What this exercise asks:
(A) Write out the passage of the Revision History page between "get_revision_info provides high" and "carrying Revision History.", inclusive.
(B) Decide whether each statement agrees with the Revision History page. Answer yes or no for each one, and quote the words of the page that settle it.
(i) The vintageTimeStamp corresponds to the moment the source first published the data.
(ii) The get_revision_info example uses the time series uslama4760.
(iii) The examples on the page include full error handling.

# 4.1 - Macrobond Data API for Python - Revision History

*Using Macrobond Data API for Python to query one or more time series in a point-in-time fashion. Revision history is defined as the feature allowing to request the original values of a time series before it could have been revised by the source. The vintageTimeStamp provides the point-in-time stamp as of which the series was known to have the values retrieved. This time stamp corresponds to when Macrobond has made the data available in its database.*

This notebook aims to provide examples of how to use methods from Macrobond Data API for Python to work with Revision History.

We will focus on using various calls from observing whether a time series carries Revision History up to requesting the full array of historical revisions.

You can find a full description of all methods and parameters used in the examples in the [documentation of the API](https://macrobond.github.io/macrobond-data-api/common/api.html).

*The examples uses the common functions of Macrobond API. Full error handling is omitted for brevity*

***

## Importing packages

In [0]:
import macrobond_data_api as mda
from macrobond_data_api.common.types import RevisionHistoryRequest

import pandas as pd
from datetime import datetime, timezone

***

## Get the data - get_revision_info

get_revision_info provides high level information whether the time series store Revision History and had Revisions yet or not. The output also provides the list of vintageTimeStamps for series carrying Revision History.

In the example below, we are using time series uslama4760:

> `United States, Employment, Payroll, Nonfarm, Payroll, Total (1-Month Net Change), SA`

In [None]:
data_frame = mda.get_revision_info("uslama4760")[0].to_pd_data_frame()
data_frame.groupby(data_frame.columns.to_list()[:-2])["vintage_time_stamps"].agg(
    list
).reset_index()

Our time series is enabled to store Revision History and already had revisions.
Let's now observe all available vintages. Note that we are printing the last 5 values here.

In [None]:
data_frame[["vintage_time_stamps"]].tail()

***

## Get the data - get_observation_history

get_observation_history finds the various revisions a specific observation 'observationDate' has had over time. The historical revisions are provided with their respective dates of integration 'timeStamps'.

In [None]:
history_observation = mda.get_observation_history(
    "uslama4760", pd.to_datetime("2022-07-01")
)[0].to_pd_data_frame()

Recorded information:
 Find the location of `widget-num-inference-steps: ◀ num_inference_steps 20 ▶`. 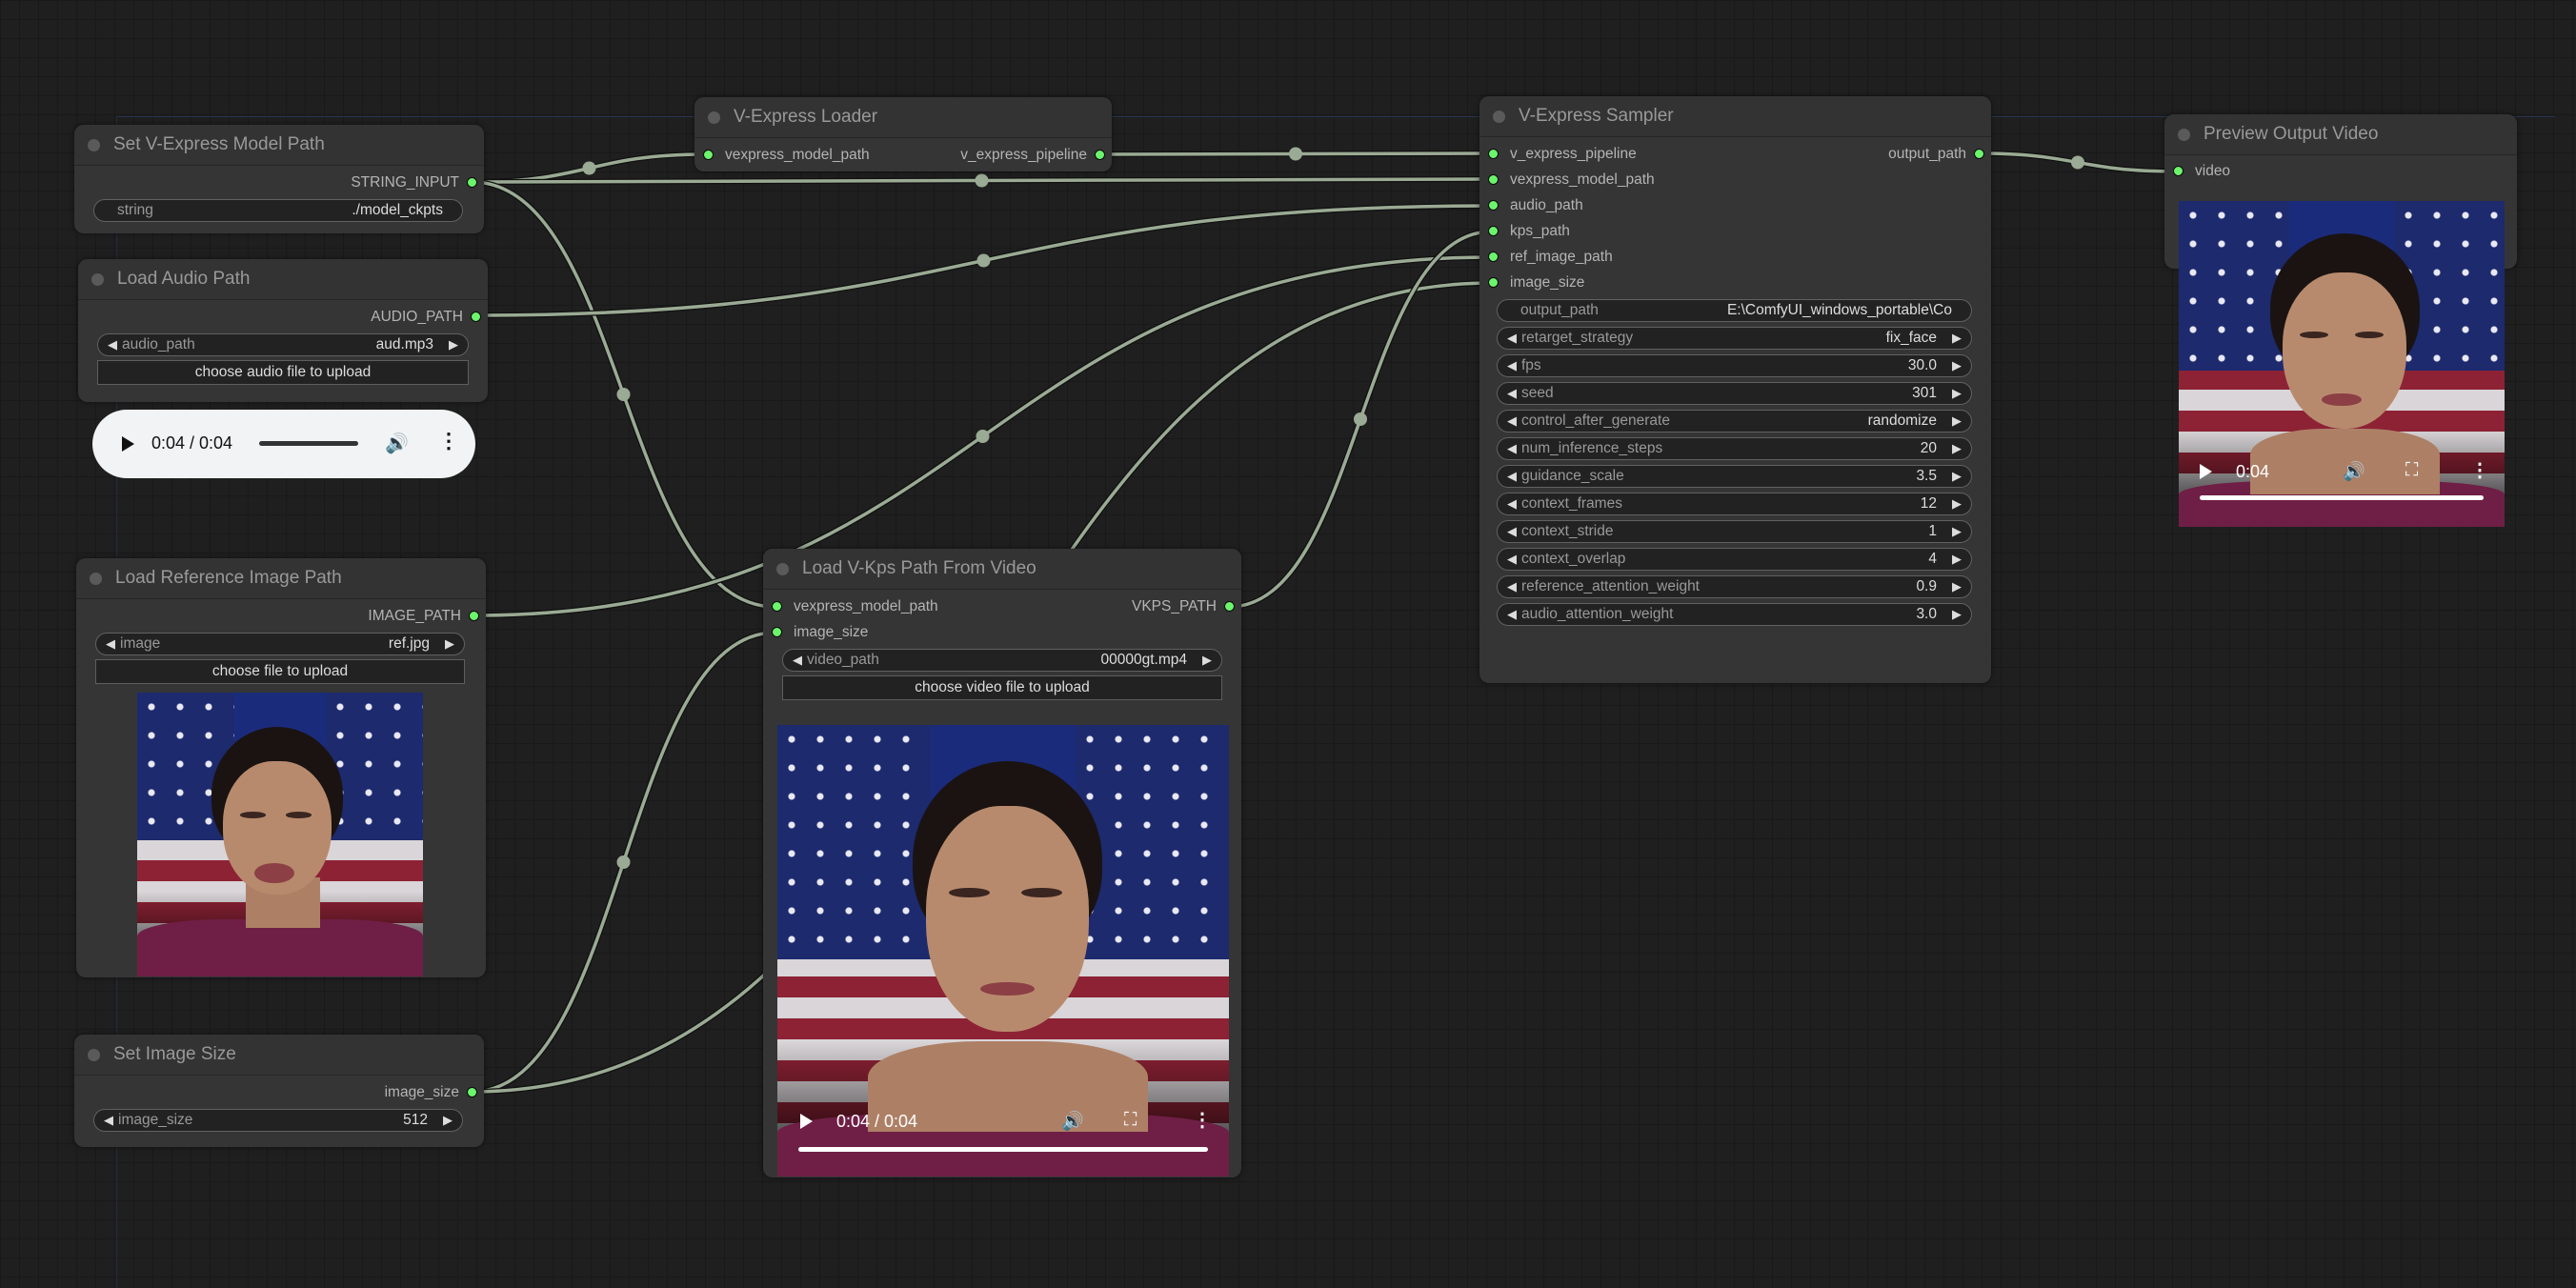

widget-num-inference-steps: ◀ num_inference_steps 20 ▶ is located at coordinates (1734, 449).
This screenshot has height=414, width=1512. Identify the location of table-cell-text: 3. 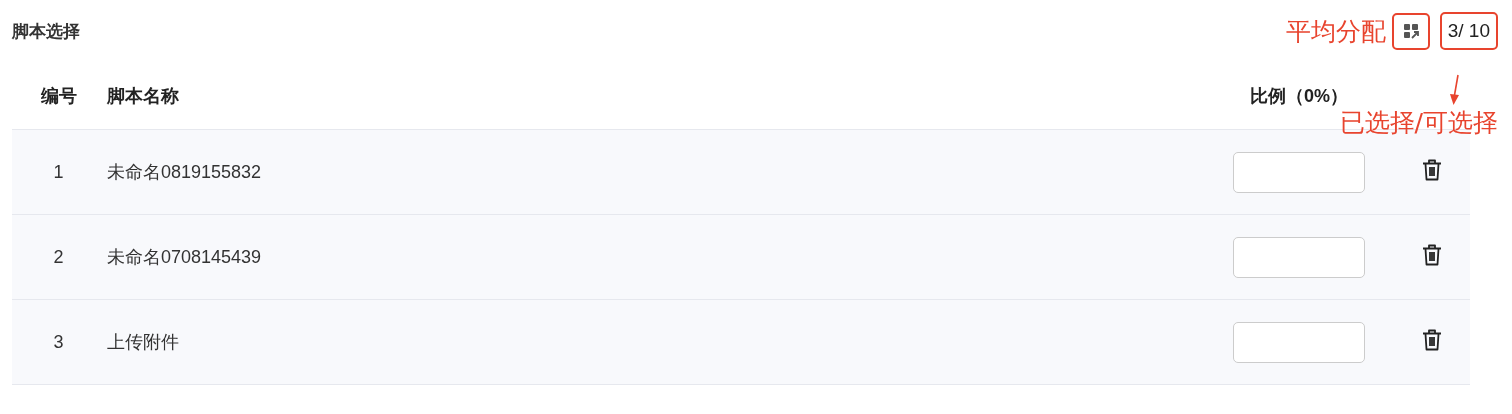
(58, 342).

Task responses:
(A)
get_revision_info provides high level information whether the time series store Revision History and had Revisions yet or not. The output also provides the list of vintageTimeStamps for series carrying Revision History.

(B)
(i) No: "This time stamp corresponds to when Macrobond has made the data available in its database."
(ii) Yes: "In the example below, we are using time series uslama4760"
(iii) No: "Full error handling is omitted for brevity"